Exercise text
Hip protectors prevent fractures

When you’re older, a fall on icy winter streets is no small matter. It can be the beginning of the end of independent life. Hip fractures are one of the most devastating problems commonly faced by elderly people.Thousands are hospitalized each year in Canada because of hip fractures. Those who do recover from the fracture often face a reduction in their ability to walk and function in daily life.

Many smaller problems can lead to a fall-muscle weakness, poor vision and poor balance. Sometimes, diseases such as arthritis and osteoporosis can contribute to a lack of strength and balance. Alcohol and certain medications can also make people less steady on their feet. And in Canada, ice and snow underfoot in the winter add to the risk.

Prevention is key
Prevention is clearly the best solution.

The answer may lie in Finland. A recent study published in the New England Journal of Medicine confirmed that hip protectors offer a powerful new method for reducing the risk of hip fracture. Dr. Laurence Rubenstein, of the Greater Los Angeles Veterans Affairs Medical Centre, says their use “should be strongly encouraged for perso at increased risk.”

People with increased risk of hip fracture include those with osteoporosis and a high risk of falling, such as those with unsteady walking and muscle weakness. The protectors are particularly suited for those living in health care institutions, since they are likely to be frail.

Available data

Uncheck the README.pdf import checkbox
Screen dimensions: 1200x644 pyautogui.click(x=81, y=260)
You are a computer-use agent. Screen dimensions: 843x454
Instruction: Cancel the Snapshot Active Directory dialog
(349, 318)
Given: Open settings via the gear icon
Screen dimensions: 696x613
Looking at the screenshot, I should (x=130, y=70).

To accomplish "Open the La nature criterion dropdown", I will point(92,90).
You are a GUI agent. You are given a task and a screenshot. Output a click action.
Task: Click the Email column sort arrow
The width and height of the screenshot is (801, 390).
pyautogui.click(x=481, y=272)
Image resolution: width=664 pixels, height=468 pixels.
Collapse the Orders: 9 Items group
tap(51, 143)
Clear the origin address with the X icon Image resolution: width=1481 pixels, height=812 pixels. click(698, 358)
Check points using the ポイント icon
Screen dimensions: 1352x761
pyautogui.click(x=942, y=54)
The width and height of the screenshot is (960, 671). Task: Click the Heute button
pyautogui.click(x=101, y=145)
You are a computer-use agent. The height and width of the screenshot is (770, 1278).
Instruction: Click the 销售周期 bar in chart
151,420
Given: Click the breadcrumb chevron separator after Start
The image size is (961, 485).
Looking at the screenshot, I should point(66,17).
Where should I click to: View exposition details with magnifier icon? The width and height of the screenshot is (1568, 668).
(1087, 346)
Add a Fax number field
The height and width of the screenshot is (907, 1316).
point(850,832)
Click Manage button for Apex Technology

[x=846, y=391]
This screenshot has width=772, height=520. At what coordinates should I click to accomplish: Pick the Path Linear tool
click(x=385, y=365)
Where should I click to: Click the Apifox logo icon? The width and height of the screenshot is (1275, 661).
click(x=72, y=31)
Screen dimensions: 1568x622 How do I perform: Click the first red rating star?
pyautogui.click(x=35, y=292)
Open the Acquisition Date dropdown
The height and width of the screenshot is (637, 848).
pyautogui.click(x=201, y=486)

Action item
Return the portion of the hip protector article starting at "When you’re older, a" and ending at "the best solution.", copied word for word.

Response
When you’re older, a fall on icy winter streets is no small matter. It can be the beginning of the end of independent life. Hip fractures are one of the most devastating problems commonly faced by elderly people.Thousands are hospitalized each year in Canada because of hip fractures. Those who do recover from the fracture often face a reduction in their ability to walk and function in daily life.

Many smaller problems can lead to a fall-muscle weakness, poor vision and poor balance. Sometimes, diseases such as arthritis and osteoporosis can contribute to a lack of strength and balance. Alcohol and certain medications can also make people less steady on their feet. And in Canada, ice and snow underfoot in the winter add to the risk.

Prevention is key
Prevention is clearly the best solution.